By ANNE LINDBERG, TB Reporter

U.S. Rep. Charlie Crist toured Operation PAR on Monday (May 8) and heard from its clients and staff about the need for addiction and mental health services.

PINELLAS COUNTY – Mike began using opiates in high school as a way to get high.

A high school athlete, he saw his plans for a military career after college go out the window because he decided he’d rather work and have money for pills so he could get high. But that money wasn’t enough and he began stealing, pawning his possessions and got himself into legal trouble.

He tried to get clean twice but eventually relapsed. And he started using heroin because it was cheaper than the oxycodone pills that became scarce as officials cracked down on the drug.

Then, he contacted Operation PAR where he is in the fourth month of a detox program. This time, he said he believes he’ll finally be free of a 11-year addiction that began when he was 17.

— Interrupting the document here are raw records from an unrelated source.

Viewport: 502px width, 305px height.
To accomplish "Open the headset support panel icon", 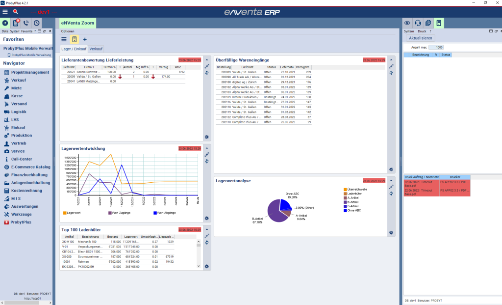I will pos(418,23).

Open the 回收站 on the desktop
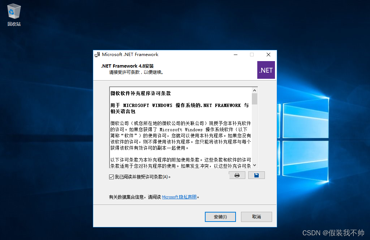(x=13, y=11)
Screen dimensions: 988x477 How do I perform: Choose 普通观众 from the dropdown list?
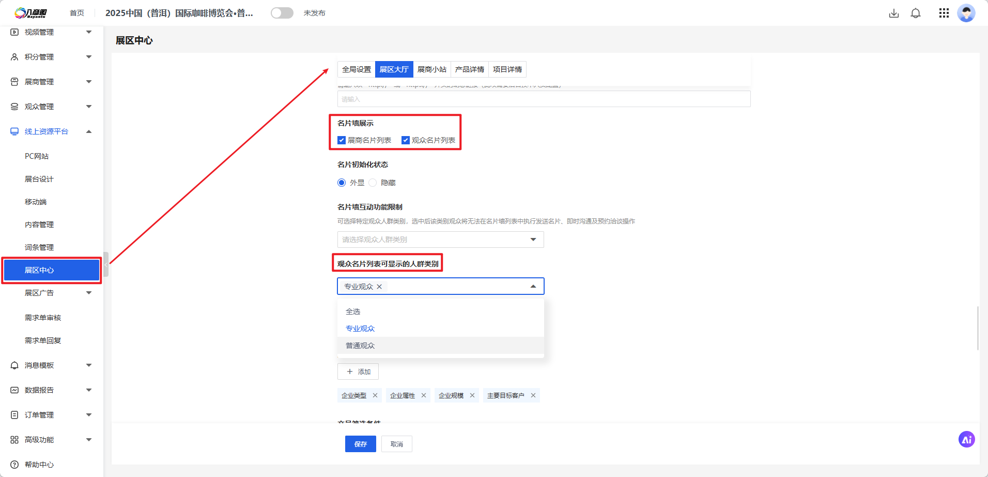(360, 346)
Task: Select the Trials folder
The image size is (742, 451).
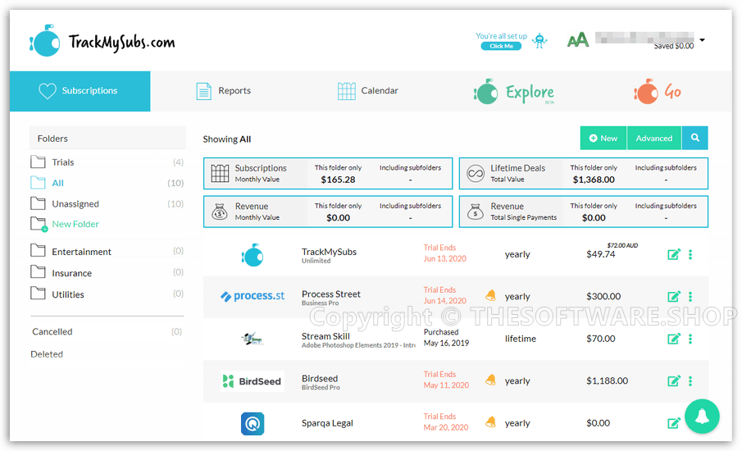Action: tap(62, 162)
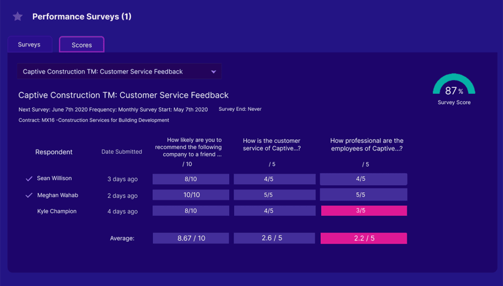Switch to the Scores tab

coord(82,45)
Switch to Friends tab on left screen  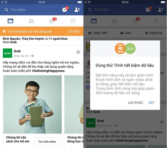coord(31,21)
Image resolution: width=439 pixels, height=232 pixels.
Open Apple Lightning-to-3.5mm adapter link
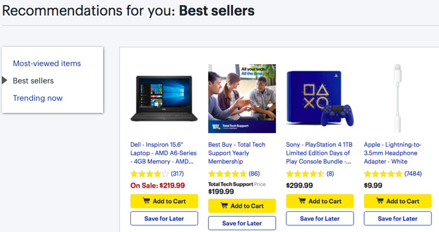point(392,153)

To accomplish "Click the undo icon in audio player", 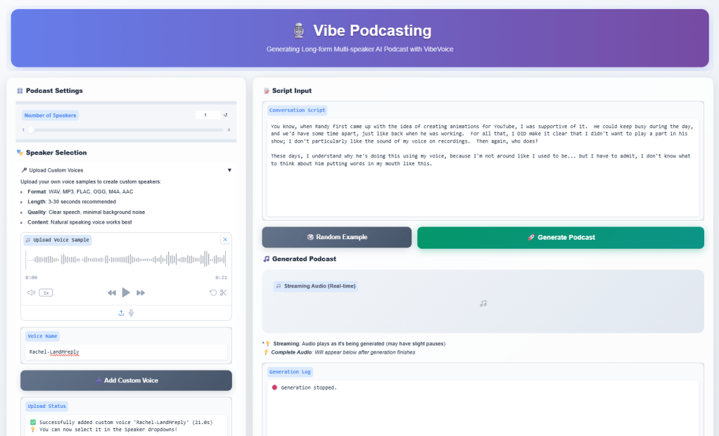I will 212,293.
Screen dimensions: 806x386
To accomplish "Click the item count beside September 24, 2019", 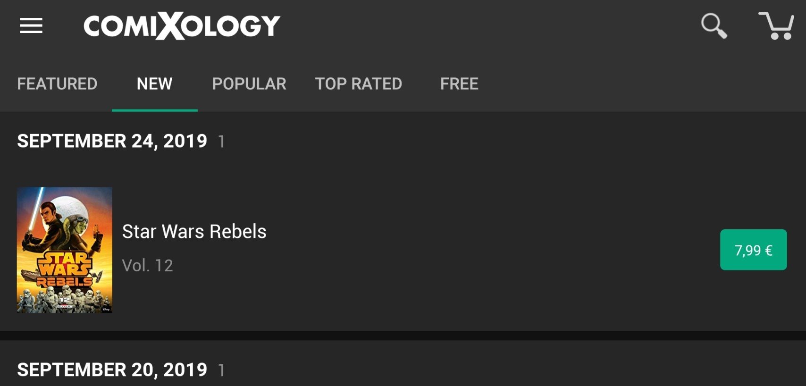I will 221,142.
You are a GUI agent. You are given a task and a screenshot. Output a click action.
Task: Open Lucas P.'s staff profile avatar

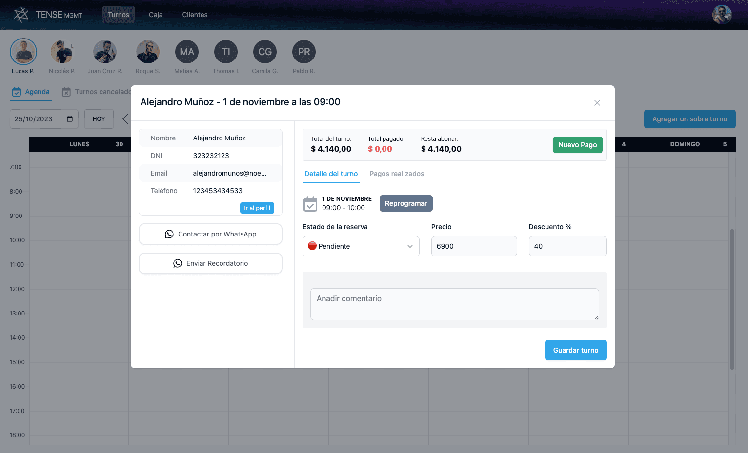click(x=23, y=51)
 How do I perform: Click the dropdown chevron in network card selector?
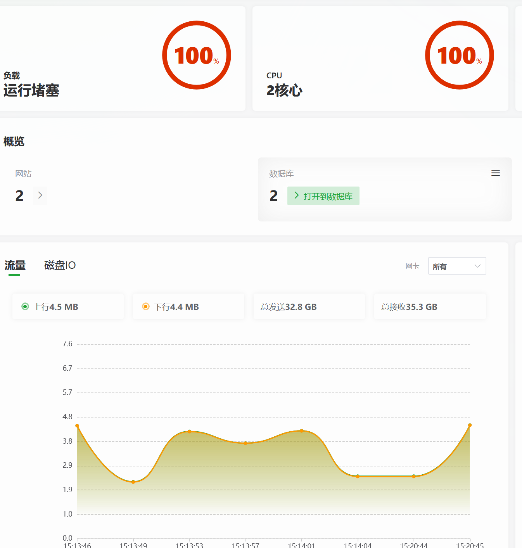(477, 266)
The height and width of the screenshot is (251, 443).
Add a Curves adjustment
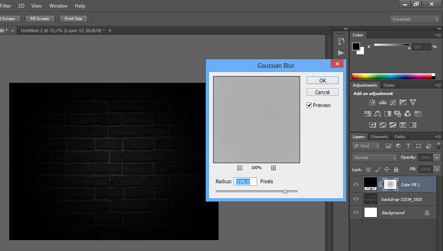pyautogui.click(x=393, y=102)
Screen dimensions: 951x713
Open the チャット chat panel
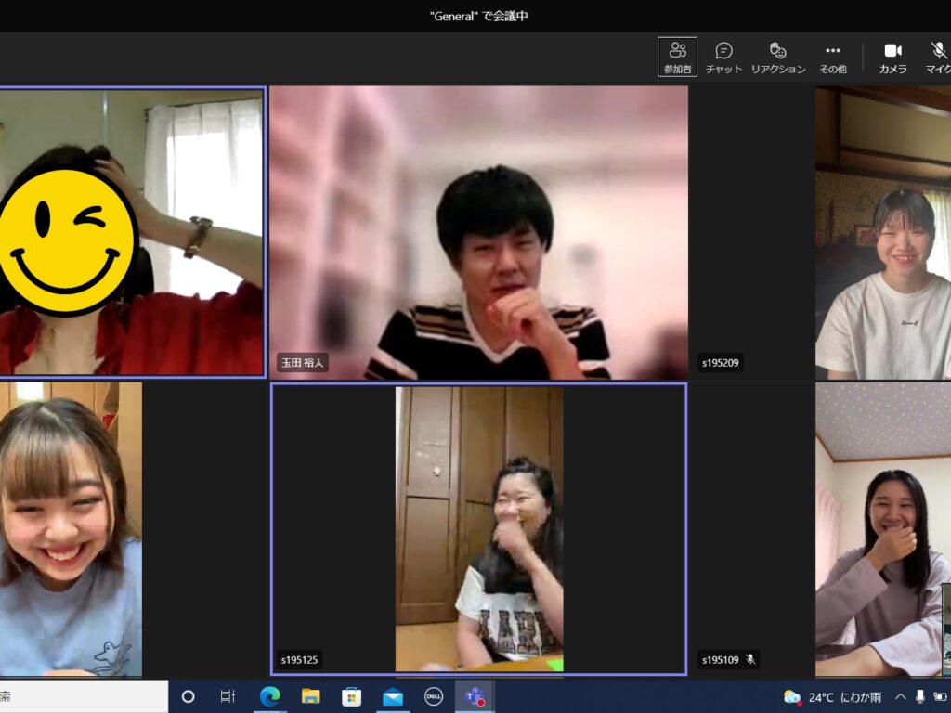(x=723, y=57)
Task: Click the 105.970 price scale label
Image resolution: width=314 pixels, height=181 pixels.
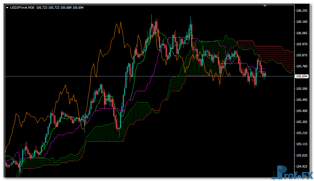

Some of the details changed, but Mike’s story was common for the clients and counselors at Operation PAR who took part in a roundtable discussion with U.S. Rep. Charlie Crist, D-St. Petersburg, on Monday (May 8).

Crist asked for the roundtable to find out more about opioid addiction. His request came less than a week after the U.S. House of Representatives voted to repeal the Affordable Care Act and replace it with the American Health Care Act. If the ACHA is eventually approved by the Senate and is signed into law as it is currently written, addiction and mental health programs like Operation PAR could see severe funding cuts.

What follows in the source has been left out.